[Opening Material to process section]

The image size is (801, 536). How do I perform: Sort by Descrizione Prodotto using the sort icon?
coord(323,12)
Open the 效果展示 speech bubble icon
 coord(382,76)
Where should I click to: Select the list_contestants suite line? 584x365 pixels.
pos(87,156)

[Closing Material to process section]
[Opening Material to process section]

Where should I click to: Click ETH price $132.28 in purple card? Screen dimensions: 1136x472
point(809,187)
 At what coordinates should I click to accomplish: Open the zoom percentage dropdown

[Closing Material to process section]
[Opening Material to process section]

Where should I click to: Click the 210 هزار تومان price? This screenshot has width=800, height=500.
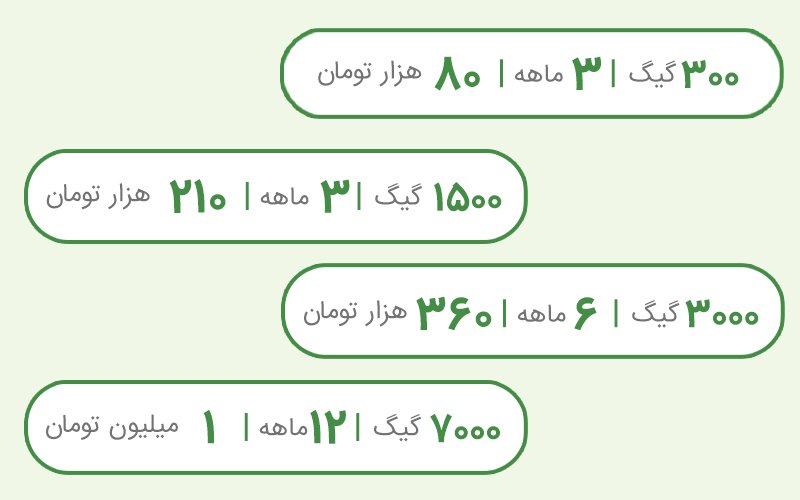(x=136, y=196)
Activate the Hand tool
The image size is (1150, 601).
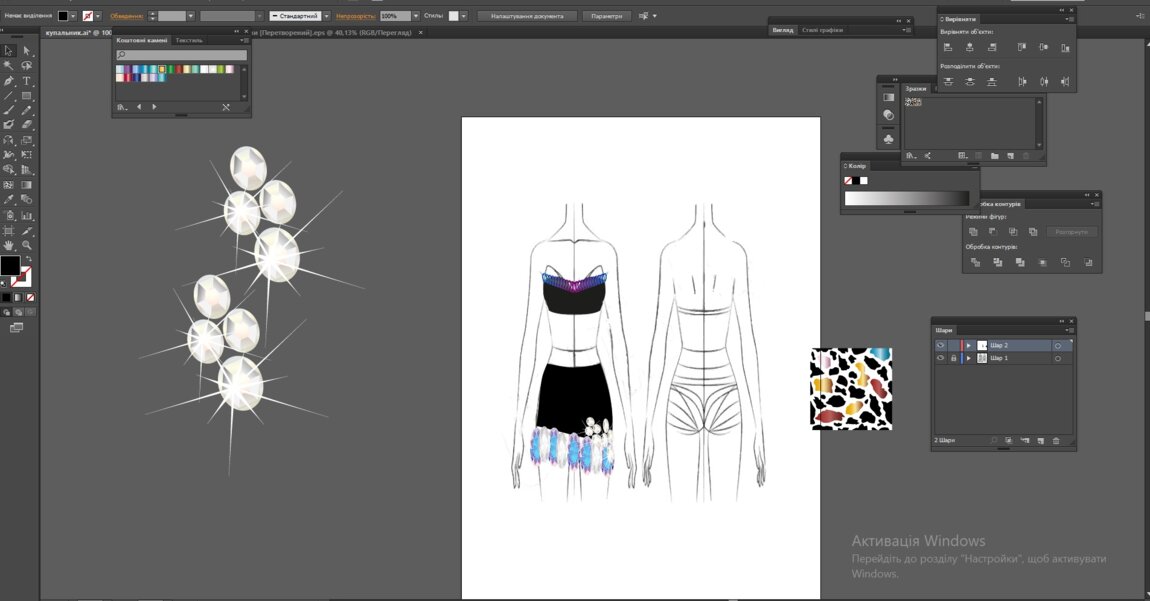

[Closing Material to process section]

## What you have to do
Could you reproduce, exactly, every line above from the line with "Activate the Hand tool" to the line with "The image size is (1150, 601).", and no other line? Both ends count.

## Output for this task
Activate the Hand tool
The image size is (1150, 601).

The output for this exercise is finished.